商人Aが、商人Bに対してAの商号をもって営業を行うことを許諾したところ、Aの商号を使用したBと取引をした相手方Cは、当該取引(以下、「本件取引」という。)を自己とAとの取引であると誤認した。1.契約はAとCの間で成立し、Aが本件取引によって生じた債務について責任を負うが、CはBに対しても履行の請求をすることができる。

1・・・誤り
自己の商号を使用して営業又は事業を行うことを他人Bに許諾した商人Aは、当該商人Aが当該営業を行うものと誤認して当該他人Bと取引をした者Cに対し、当該他人Bと連帯して、当該取引によって生じた債務を弁済する責任を負います(商法14条)。
契約自体はBC間で成立するが、名義を貸したA(名板貸人)も連帯債務を負う、というルールです。
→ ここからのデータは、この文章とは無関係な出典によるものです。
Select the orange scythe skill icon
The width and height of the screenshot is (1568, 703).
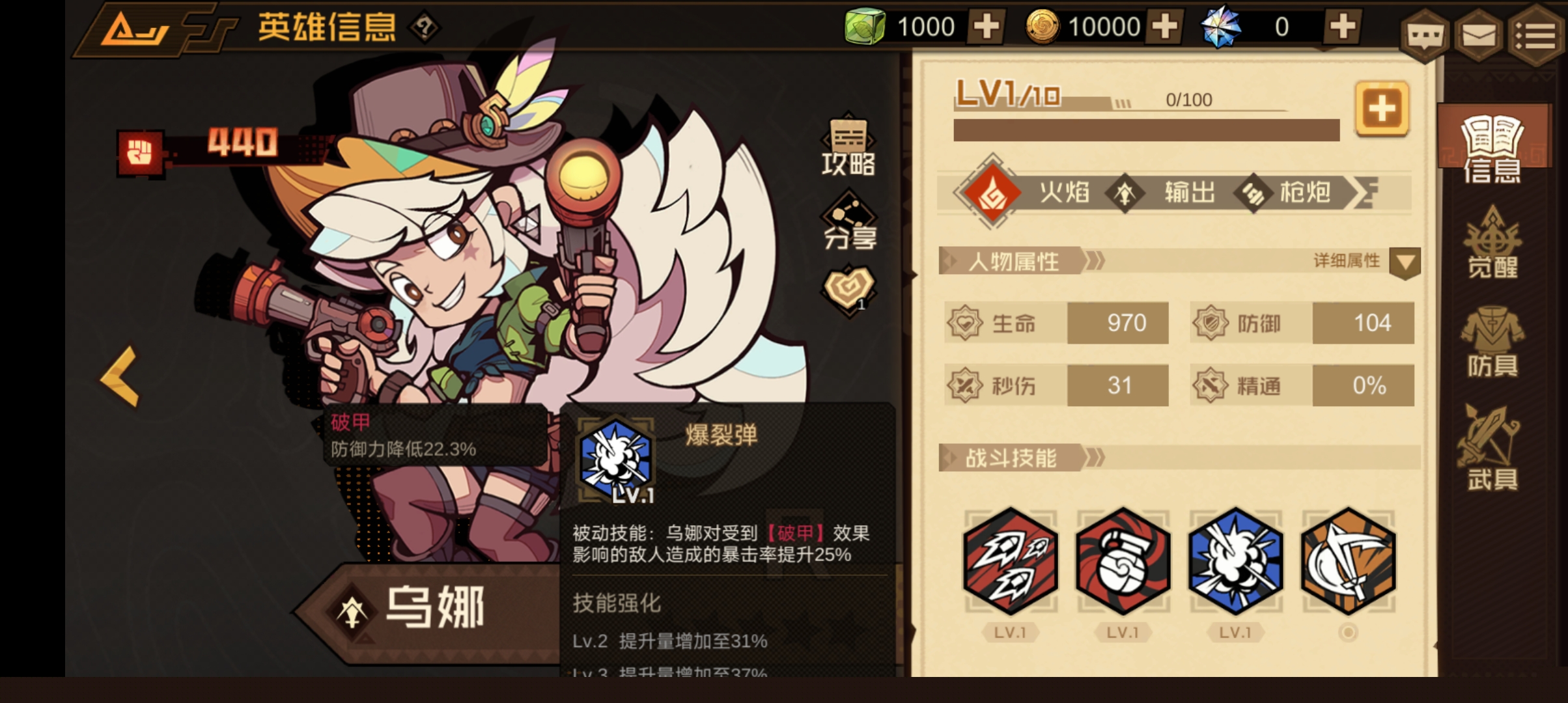tap(1348, 561)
つまり、本肢は「契約はAとCの間で成立し」が誤りで、正しく「契約はBとCの間で成立し」です。

商人Aが、商人Bに対してAの商号をもって営業を行うことを許諾したところ、Aの商号を使用したBと取引をした相手方Cは、当該取引(以下、「本件取引」という。)を自己とAとの取引であると誤認した。2.契約はAの商号を使用したBとCの間で成立するが、AはBと連帯して本件取引によって生じた債務について責任を負う。

2・・・正しい
選択肢1の解説通り、本肢は正しいです。契約自体は、BC間で成立し、名義貸しをしたA(名板貸人)は、契約当事者Bと連帯して債務を負います

商人Aが、商人Bに対してAの商号をもって営業を行うことを許諾したところ、Aの商号を使用したBと取引をした相手方Cは、当該取引(以下、「本件取引」という。)を自己とAとの取引であると誤認した。3.契約はAとCの間で成立するが、BはAと連帯して本件取引によって生じた債務について責任を負う。

3・・・誤り
選択肢1の解説の通り、本肢は「契約はAとCの間で成立し」が誤りで、正しく「契約はBとCの間で成立し」です。
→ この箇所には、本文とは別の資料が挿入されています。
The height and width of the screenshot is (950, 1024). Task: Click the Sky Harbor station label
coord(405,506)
商人Aが、商人Bに対してAの商号をもって営業を行うことを許諾したところ、Aの商号を使用したBと取引をした相手方Cは、当該取引(以下、「本件取引」という。)を自己とAとの取引であると誤認した。4.契約はAの商号を使用したBとCの間で成立するが、Aは本件取引によって生じた債務について半分の割合で責任を負う。

4・・・誤り
選択肢1の解説の通り、「Aは本件取引によって生じた債務について半分の割合で責任を負う」が誤りです。正しくは、名板貸人Aは、Bと連帯して債務を負います(連帯債務)
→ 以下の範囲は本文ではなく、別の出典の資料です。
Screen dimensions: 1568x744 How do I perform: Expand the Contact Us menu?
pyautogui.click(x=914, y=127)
商人Aが、商人Bに対してAの商号をもって営業を行うことを許諾したところ、Aの商号を使用したBと取引をした相手方Cは、当該取引(以下、「本件取引」という。)を自己とAとの取引であると誤認した。5.Cは、本件取引における契約の相手方がAであるかBであるかを選択することができるが、一方を選択した場合は他方との契約関係の存在を主張できない。

5・・・誤り
選択肢1の解説の通り、契約はBC間で成立します。
契約相手を選択することはできません
よって誤りです。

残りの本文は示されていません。